Here, examples of the method for forming the partition include a mold transfer method, a screen printing method, a sand blast method, a photolithography method, and an additive method. Any of these methods can be suitably used for the information display panel of the present invention, and among these, a photolithography method using a resist film and a mold transfer method are suitably used.

  The information display panel according to the present invention includes a notebook computer, an electronic notebook, a portable information device called PDA (Personal Digital Assistants), a display unit of a mobile device such as a mobile phone and a handy terminal, an electronic paper such as an electronic book and an electronic newspaper. , Billboards such as signboards, posters, blackboards (whiteboards), electronic desk calculators, display units for home appliances, automotive products, card display units such as point cards, IC cards, electronic advertisements, information boards, electronic POPs (Point Of) Presence, Point Of Purchase advertising), electronic price tag, electronic shelf label, electronic score, display part of RF-ID equipment, as well as other electronic equipment display parts such as POS terminals, car navigation devices, watches, etc.
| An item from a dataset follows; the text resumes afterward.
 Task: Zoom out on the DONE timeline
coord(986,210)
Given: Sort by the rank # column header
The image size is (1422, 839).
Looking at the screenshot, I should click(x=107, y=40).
It is also suitably used as a display unit (rewritable paper) that is connected to external rewriting means and performs display rewriting. In particular, it is more suitably used for applications in which a large screen display method is performed by combining a plurality of information display panels.

  As the display medium, in addition to the particle group including the charged particles described above, a particle group including conductive particles, a particle group including semiconductor particles, and the like can be electrically driven via an electrode. Various types of display media can be used. As for the driving method of the information display panel of the present invention, a simple matrix driving method and a static driving method which do not use a switching element in the panel itself, a three-terminal switching element represented by a thin film transistor (TFT) or a thin film diode (TFD) The present invention can be applied to an active matrix drive system using a two-terminal switching element represented by the above and an information display panel of various types of drive systems.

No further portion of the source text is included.